**Your instructions**: Copy each line of the data beneath in which the word "field" appears.

**Record extracts**:
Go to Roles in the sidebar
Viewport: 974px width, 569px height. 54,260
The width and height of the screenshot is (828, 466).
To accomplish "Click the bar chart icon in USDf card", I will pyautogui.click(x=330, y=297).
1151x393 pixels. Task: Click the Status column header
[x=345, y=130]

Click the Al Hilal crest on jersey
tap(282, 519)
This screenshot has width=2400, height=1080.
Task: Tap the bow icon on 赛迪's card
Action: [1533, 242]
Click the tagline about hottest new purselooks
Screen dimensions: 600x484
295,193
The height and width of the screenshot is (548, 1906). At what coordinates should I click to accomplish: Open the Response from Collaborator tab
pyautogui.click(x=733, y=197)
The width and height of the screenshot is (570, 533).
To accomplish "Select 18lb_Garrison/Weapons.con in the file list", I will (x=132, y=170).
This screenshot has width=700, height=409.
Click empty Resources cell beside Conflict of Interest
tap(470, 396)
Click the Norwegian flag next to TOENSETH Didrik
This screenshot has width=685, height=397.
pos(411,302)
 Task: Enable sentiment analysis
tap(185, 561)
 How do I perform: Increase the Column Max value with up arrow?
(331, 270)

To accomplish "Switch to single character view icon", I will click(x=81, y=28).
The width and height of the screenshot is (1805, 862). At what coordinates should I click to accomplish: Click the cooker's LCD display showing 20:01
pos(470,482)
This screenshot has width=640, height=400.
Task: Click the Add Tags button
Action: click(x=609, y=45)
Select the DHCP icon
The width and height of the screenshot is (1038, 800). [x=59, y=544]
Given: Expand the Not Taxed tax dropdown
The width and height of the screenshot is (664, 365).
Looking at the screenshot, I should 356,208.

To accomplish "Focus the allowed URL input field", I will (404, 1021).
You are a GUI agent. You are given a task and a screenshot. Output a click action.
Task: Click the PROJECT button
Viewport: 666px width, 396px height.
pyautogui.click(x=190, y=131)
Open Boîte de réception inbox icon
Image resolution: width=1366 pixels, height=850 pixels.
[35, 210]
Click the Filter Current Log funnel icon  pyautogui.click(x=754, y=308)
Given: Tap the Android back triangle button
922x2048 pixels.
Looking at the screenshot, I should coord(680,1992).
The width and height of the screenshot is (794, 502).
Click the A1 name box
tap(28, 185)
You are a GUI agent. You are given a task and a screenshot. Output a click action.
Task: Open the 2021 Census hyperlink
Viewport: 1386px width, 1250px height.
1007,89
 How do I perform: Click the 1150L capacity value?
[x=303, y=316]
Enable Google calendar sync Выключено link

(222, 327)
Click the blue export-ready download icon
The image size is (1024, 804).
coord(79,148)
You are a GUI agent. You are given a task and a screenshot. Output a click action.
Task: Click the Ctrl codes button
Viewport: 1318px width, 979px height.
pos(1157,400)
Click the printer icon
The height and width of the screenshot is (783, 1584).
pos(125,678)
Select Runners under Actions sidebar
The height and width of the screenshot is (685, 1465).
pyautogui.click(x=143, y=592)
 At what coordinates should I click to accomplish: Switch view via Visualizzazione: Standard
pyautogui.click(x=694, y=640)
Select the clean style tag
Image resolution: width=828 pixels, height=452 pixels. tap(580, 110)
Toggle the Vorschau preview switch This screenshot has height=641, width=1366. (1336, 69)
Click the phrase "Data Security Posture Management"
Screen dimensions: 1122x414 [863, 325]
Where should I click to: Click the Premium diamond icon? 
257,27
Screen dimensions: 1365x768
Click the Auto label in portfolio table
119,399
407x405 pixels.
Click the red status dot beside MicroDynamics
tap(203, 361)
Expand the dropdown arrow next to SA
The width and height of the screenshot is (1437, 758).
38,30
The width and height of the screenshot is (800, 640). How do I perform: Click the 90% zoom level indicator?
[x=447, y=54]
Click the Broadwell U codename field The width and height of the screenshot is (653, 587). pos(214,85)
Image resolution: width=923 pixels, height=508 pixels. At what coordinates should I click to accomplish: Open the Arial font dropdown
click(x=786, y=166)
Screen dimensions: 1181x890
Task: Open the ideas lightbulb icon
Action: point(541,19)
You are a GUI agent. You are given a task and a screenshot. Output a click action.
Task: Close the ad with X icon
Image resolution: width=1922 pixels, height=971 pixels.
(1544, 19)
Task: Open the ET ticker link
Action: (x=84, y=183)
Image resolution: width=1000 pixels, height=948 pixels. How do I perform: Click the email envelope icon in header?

**Final answer**:
To accomplish "Focus the allowed URL input field", I will (404, 1021).
Click the Broadwell U codename field The width and height of the screenshot is (653, 587). pos(214,85)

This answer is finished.